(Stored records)
- - -

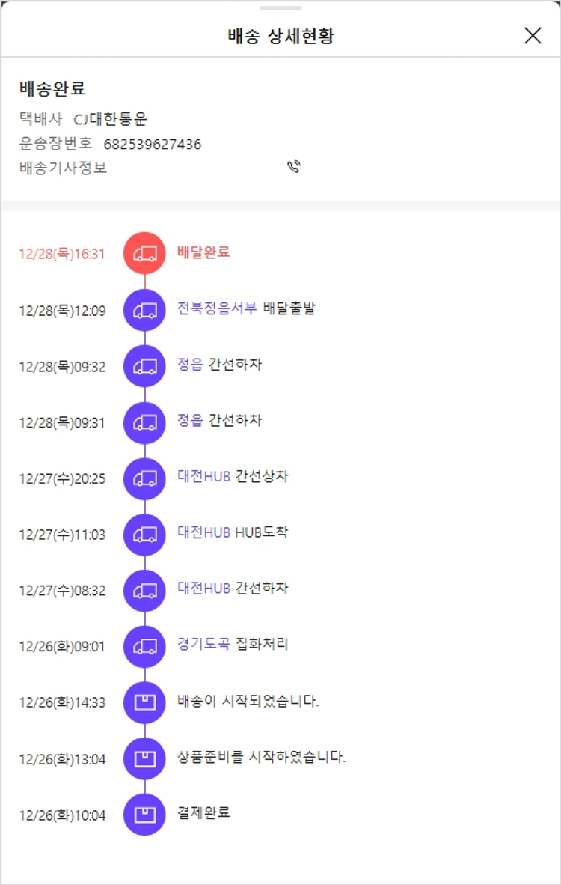Click box icon for 상품준비 step
The width and height of the screenshot is (561, 885).
(145, 758)
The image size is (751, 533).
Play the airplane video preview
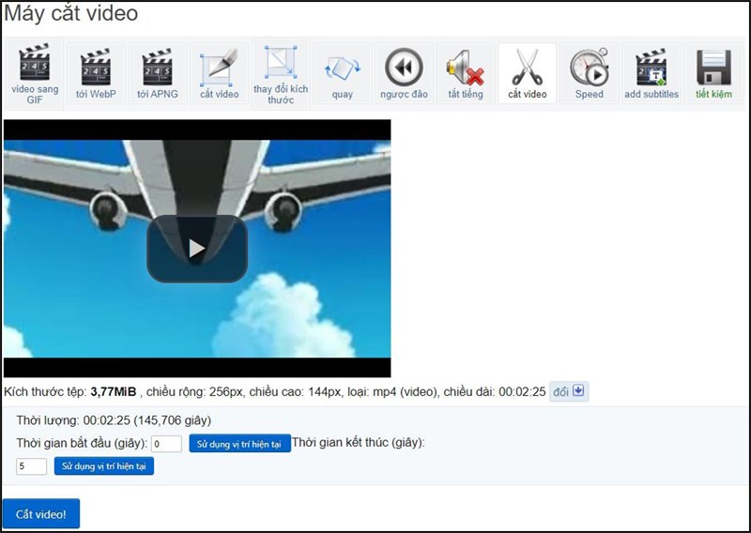(196, 249)
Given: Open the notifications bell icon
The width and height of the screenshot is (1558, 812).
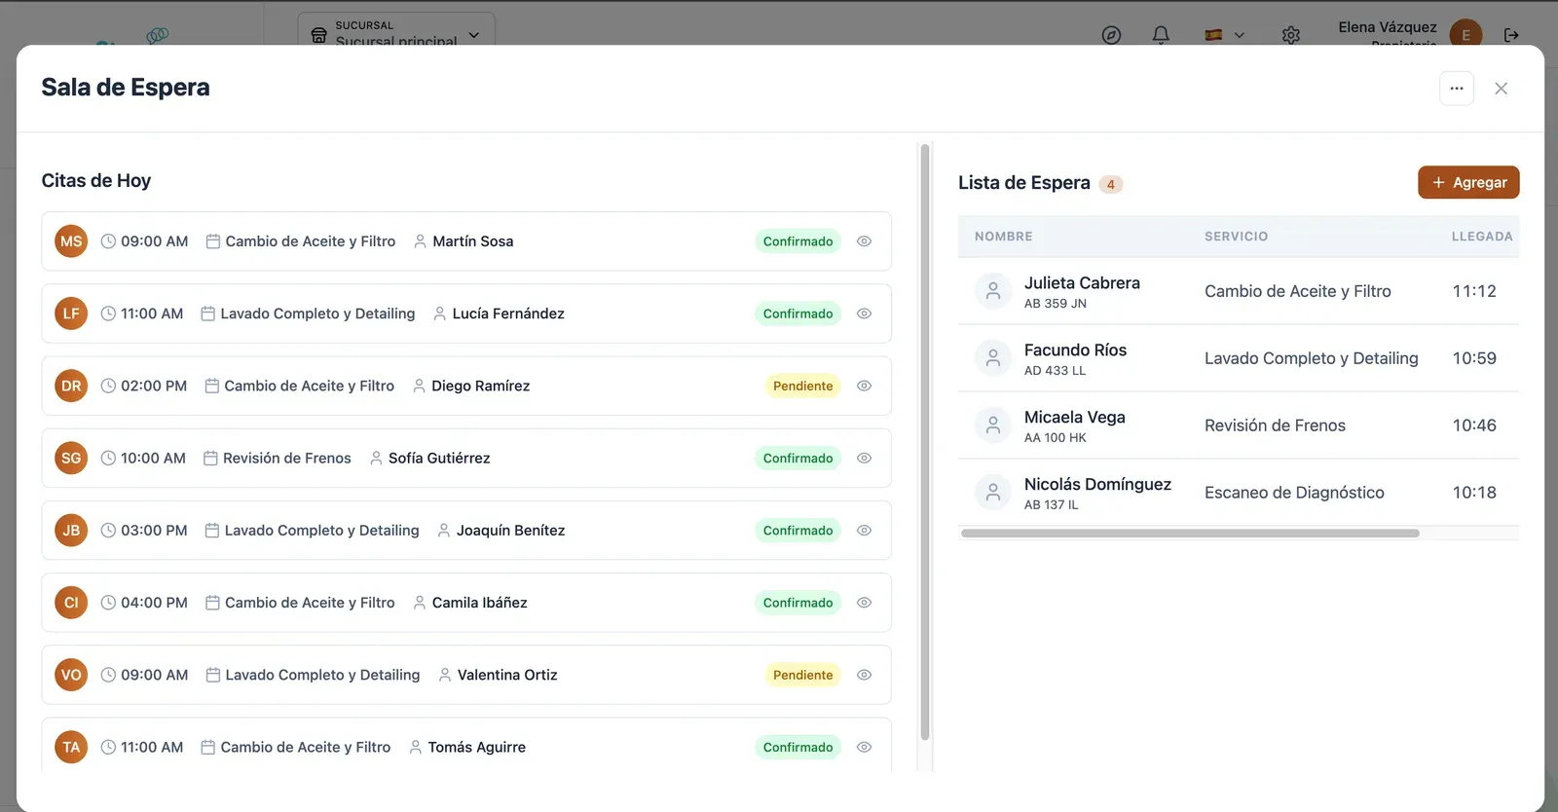Looking at the screenshot, I should coord(1161,35).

- - -

**TRY IT**
The lines to restate word for word run from the line that contains "The image size is (751, 533)." through the end of the entries above, both ends included. Leave out all pictures and write nothing else.

**ANSWER AREA**
The image size is (751, 533).
Play the airplane video preview
(196, 249)
Given: Open the notifications bell icon
The width and height of the screenshot is (1558, 812).
Looking at the screenshot, I should coord(1161,35).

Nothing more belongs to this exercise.